**Instructions to follow:** Only the line containing "Datenschutzerklärung (1710, 1499)" and the lines after it, through the end of the entries, should be output exactly.

**Supplied records:**
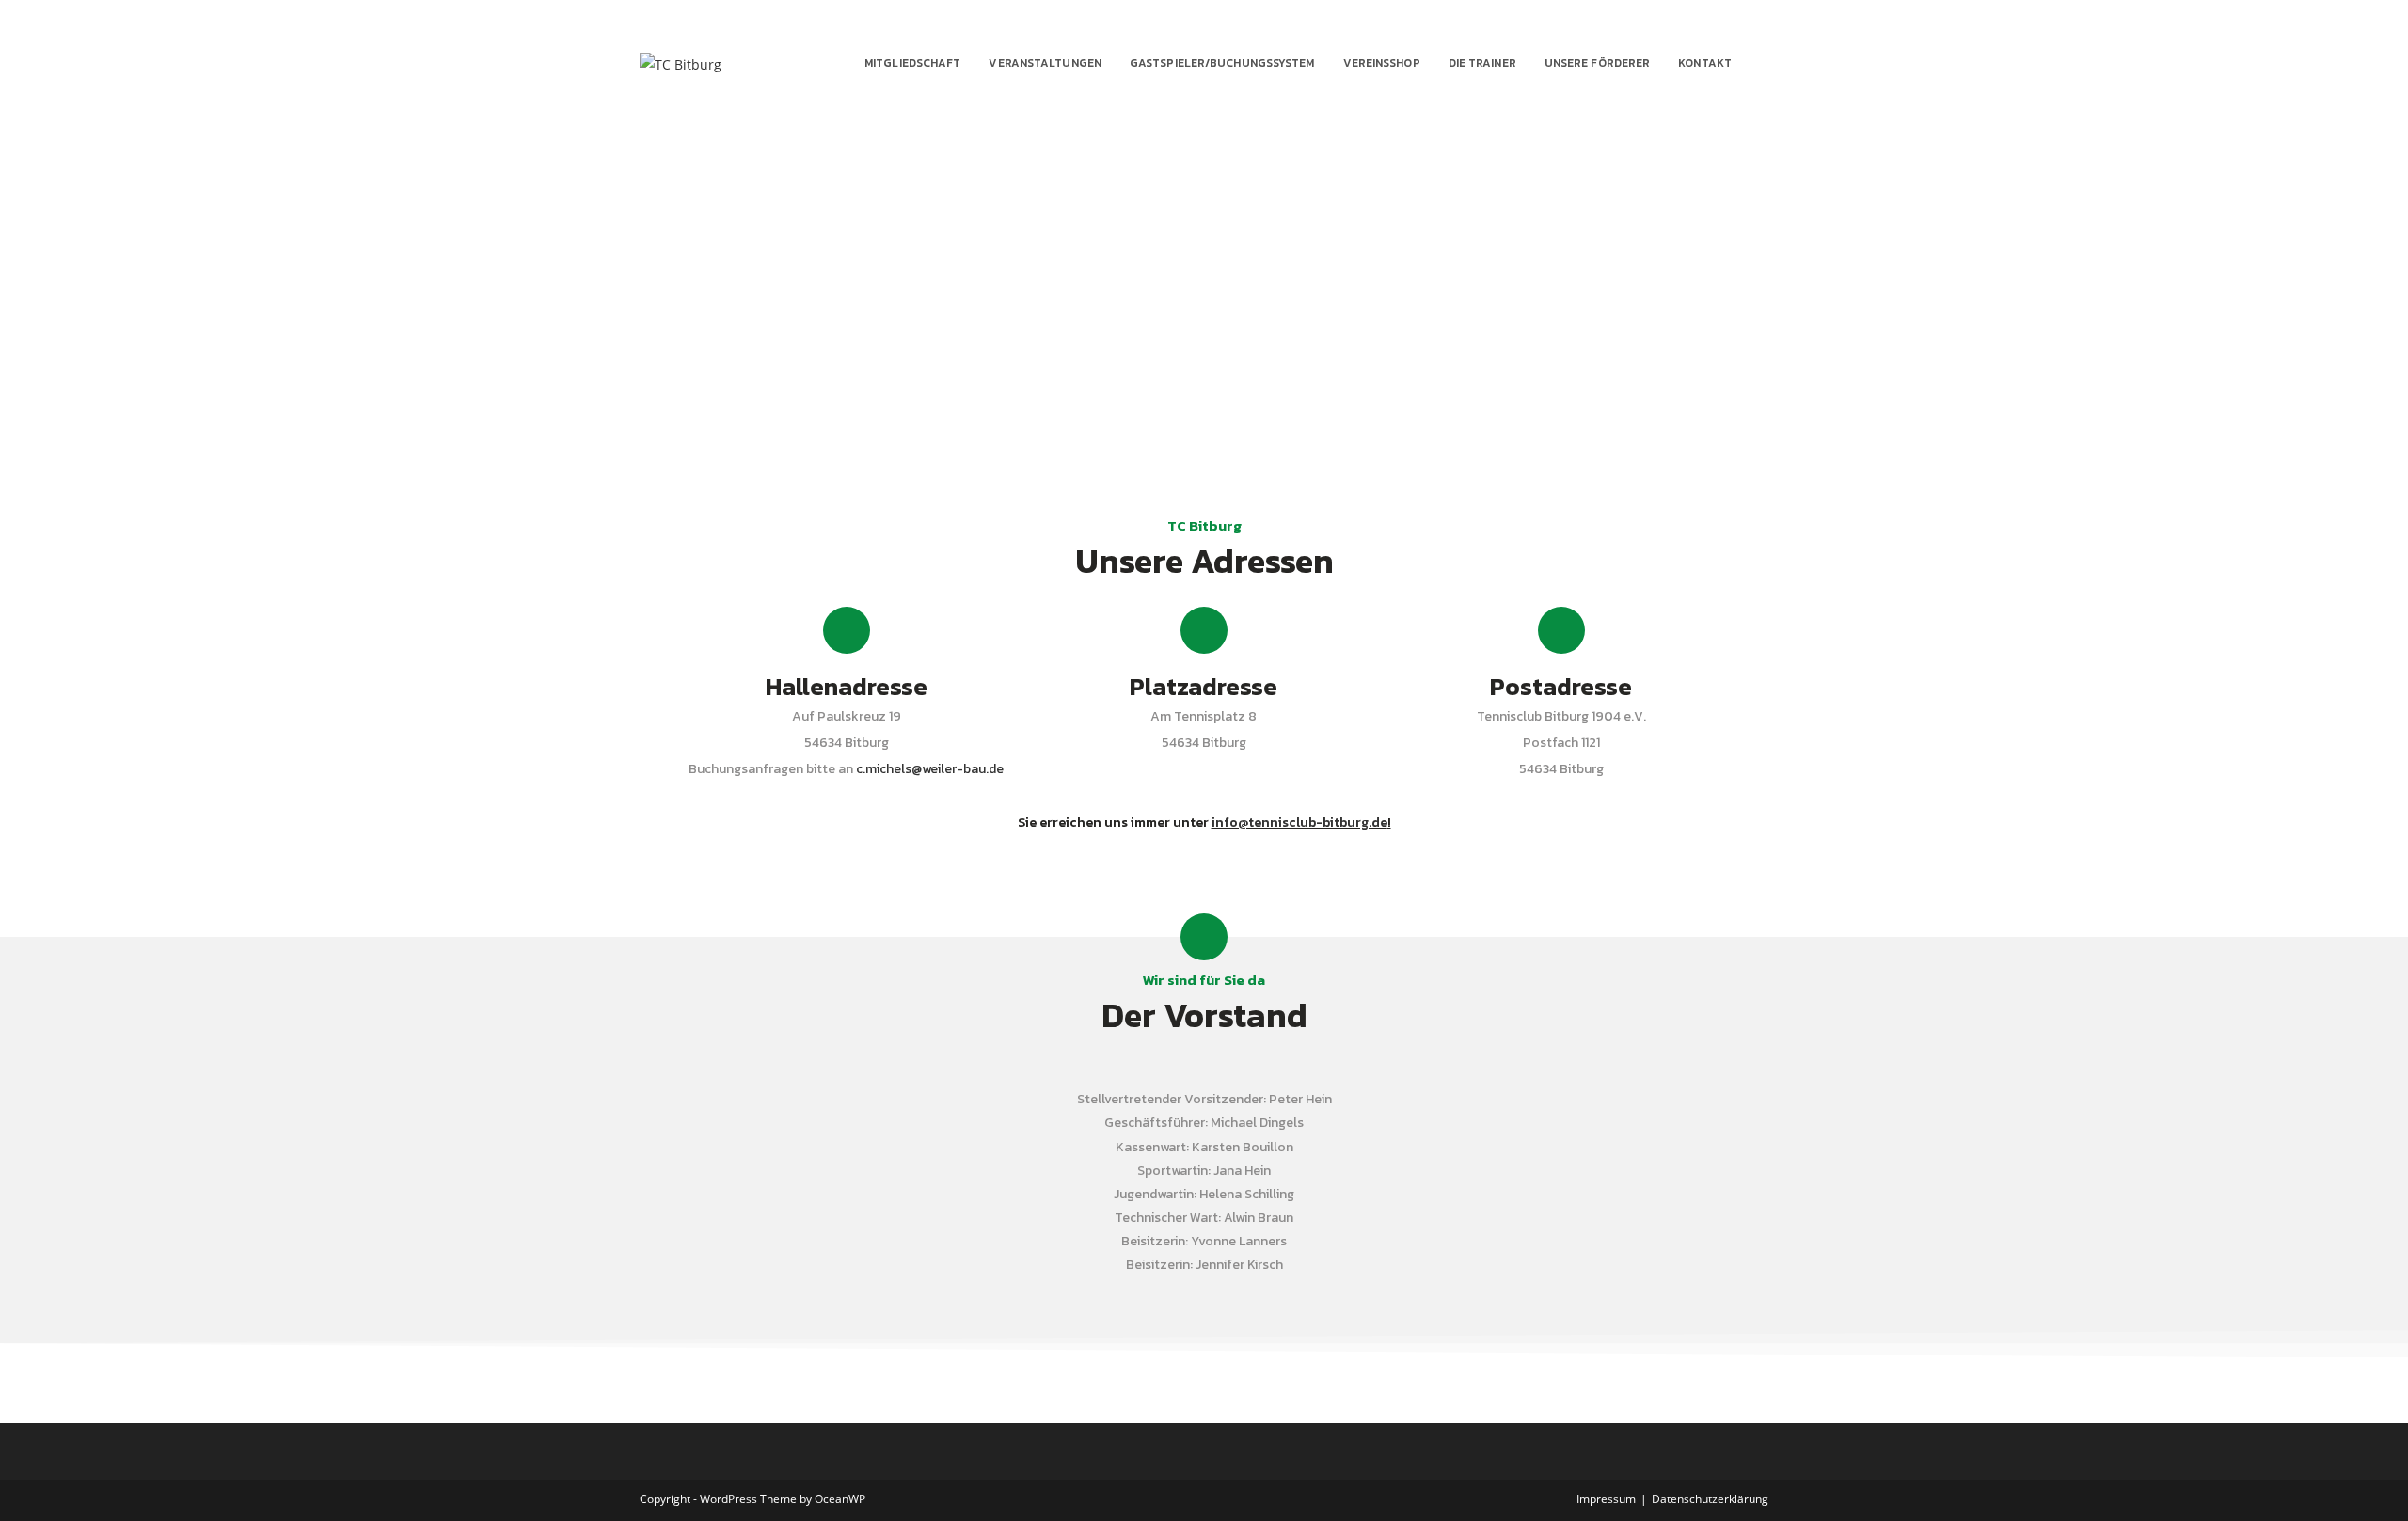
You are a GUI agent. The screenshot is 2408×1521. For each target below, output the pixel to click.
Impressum (1606, 1499)
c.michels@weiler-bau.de (930, 769)
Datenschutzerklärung (1710, 1499)
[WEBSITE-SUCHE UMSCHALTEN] (1764, 63)
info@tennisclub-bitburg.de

**Response area:**
Datenschutzerklärung (1710, 1499)
[WEBSITE-SUCHE UMSCHALTEN] (1764, 63)
info@tennisclub-bitburg.de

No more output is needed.